Start of Source records

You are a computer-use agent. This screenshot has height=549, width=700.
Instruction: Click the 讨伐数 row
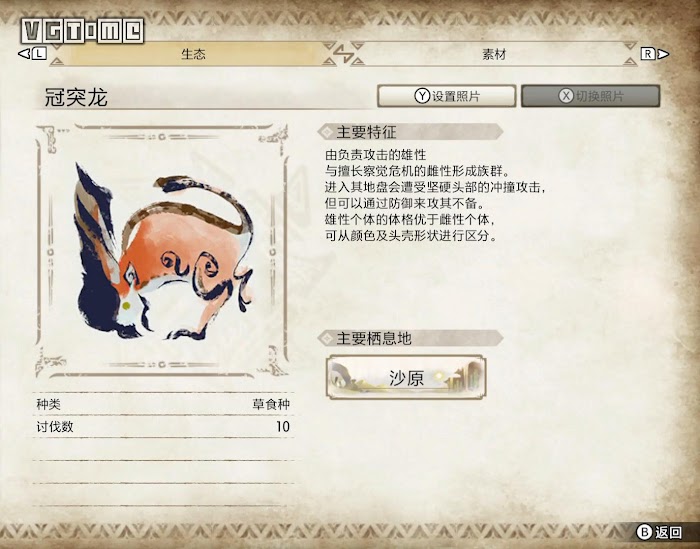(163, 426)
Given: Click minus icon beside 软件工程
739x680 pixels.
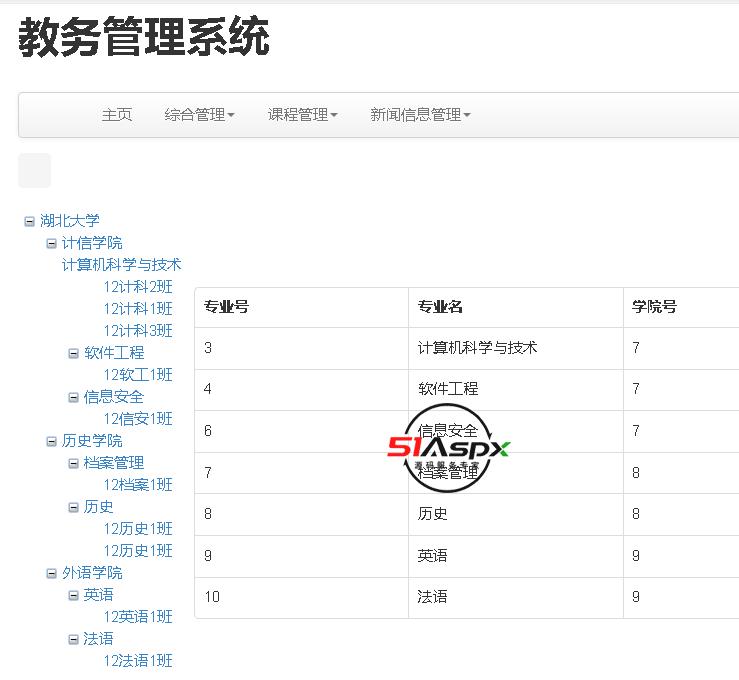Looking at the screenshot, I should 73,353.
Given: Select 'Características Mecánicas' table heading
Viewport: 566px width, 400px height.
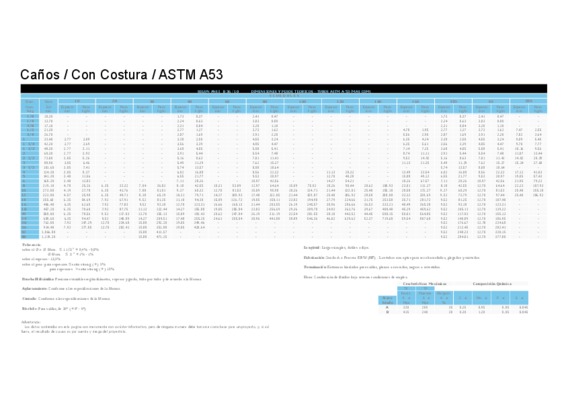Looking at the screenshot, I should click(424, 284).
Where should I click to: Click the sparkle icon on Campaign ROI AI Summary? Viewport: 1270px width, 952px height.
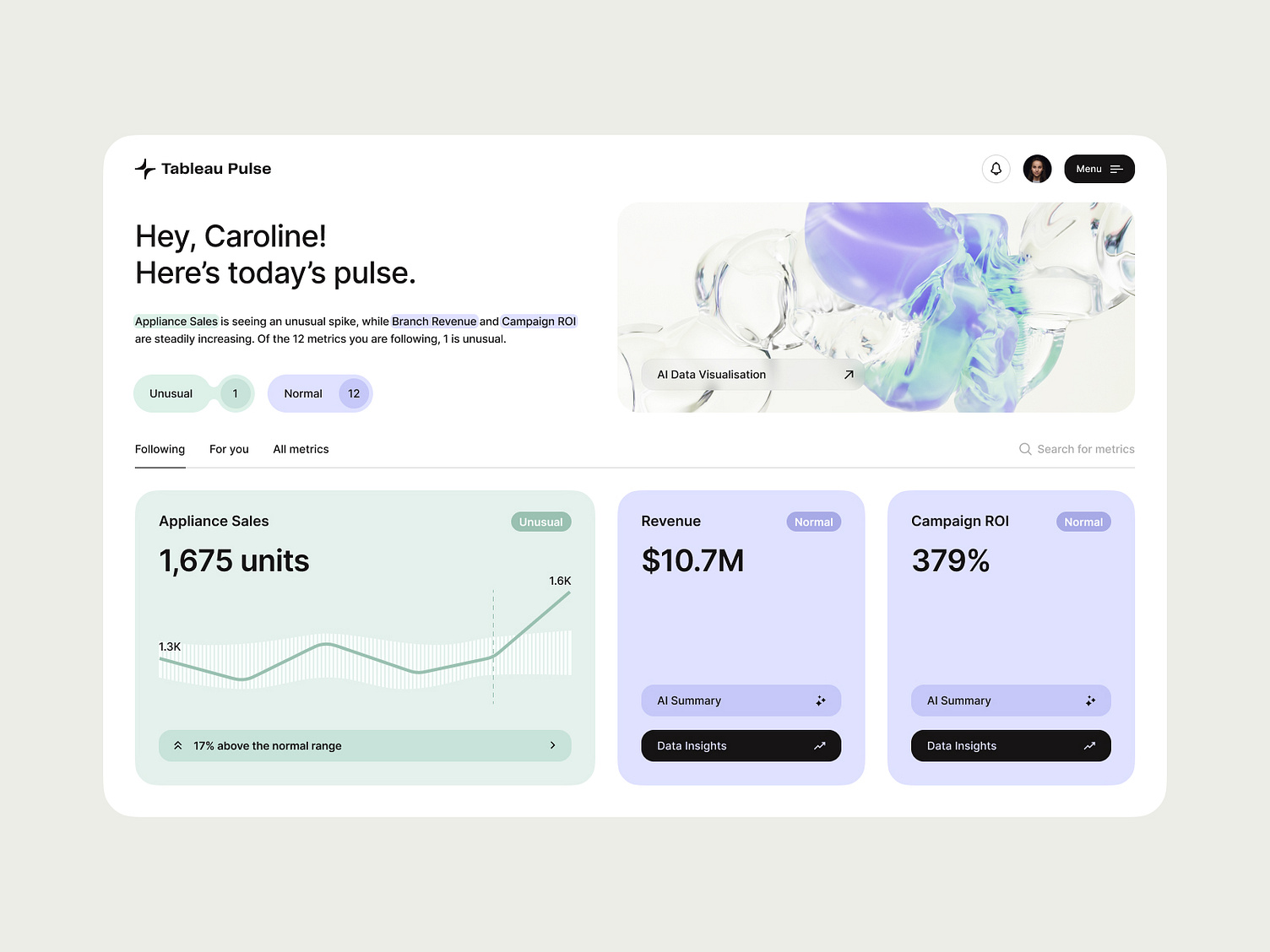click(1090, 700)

End of Source records
Start of Source records

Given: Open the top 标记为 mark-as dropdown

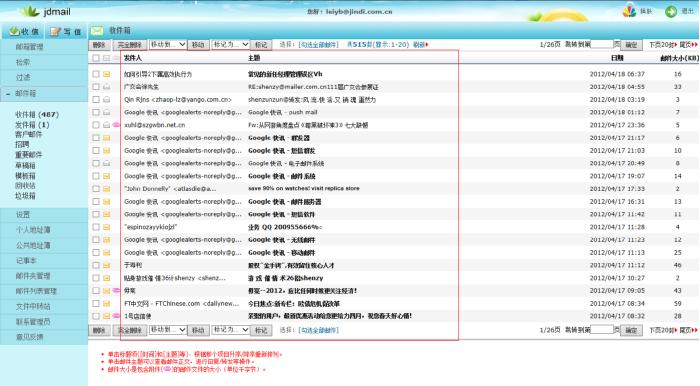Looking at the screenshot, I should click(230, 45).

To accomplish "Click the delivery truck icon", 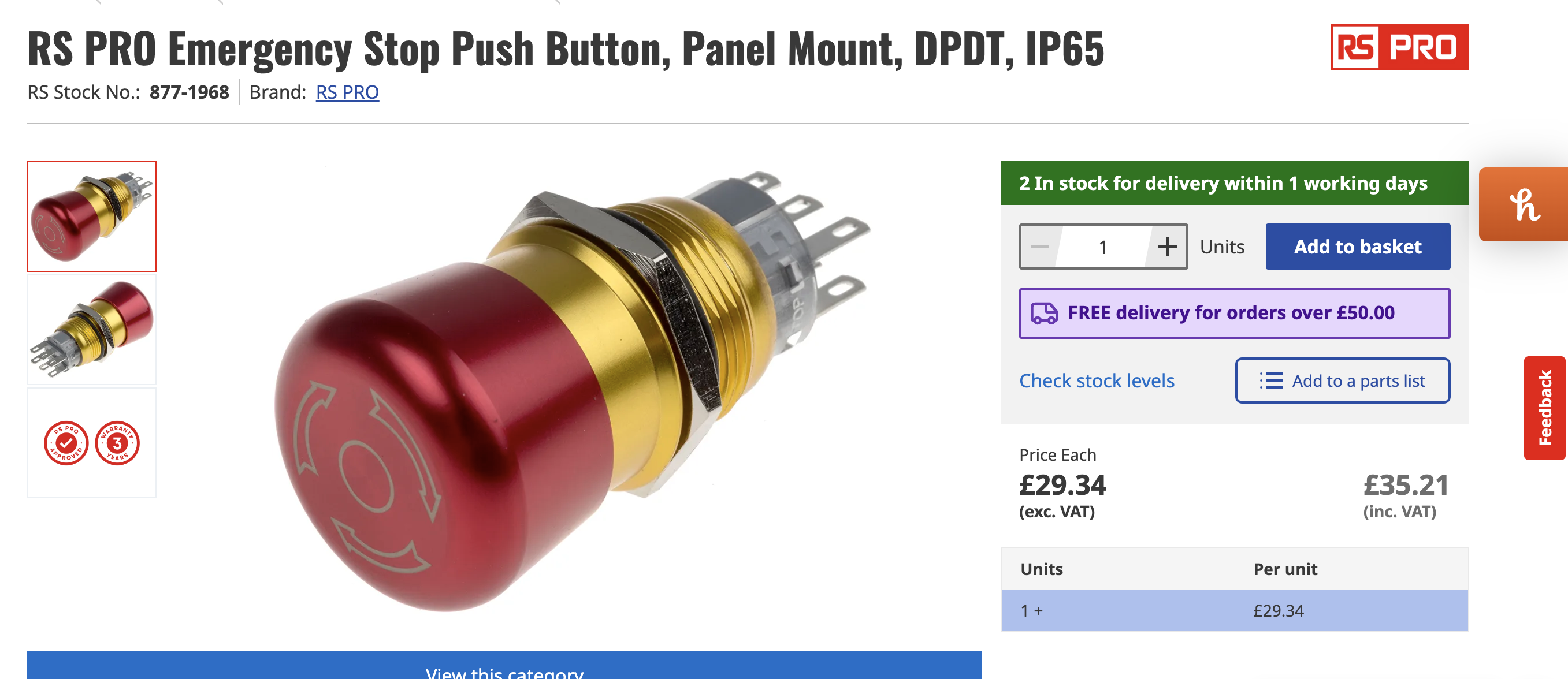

End of Source records

What to work on
Exact copy, pictures excluded: from the line with "You are a computer-use" up to and including the line with "Given: Select 'Características" in the data above.

Task result
You are a computer-use agent. This screenshot has height=549, width=700.
Instruction: Click the 讨伐数 row
(163, 426)
Given: Click minus icon beside 软件工程
739x680 pixels.
Looking at the screenshot, I should 73,353.
Given: Select 'Características Mecánicas' table heading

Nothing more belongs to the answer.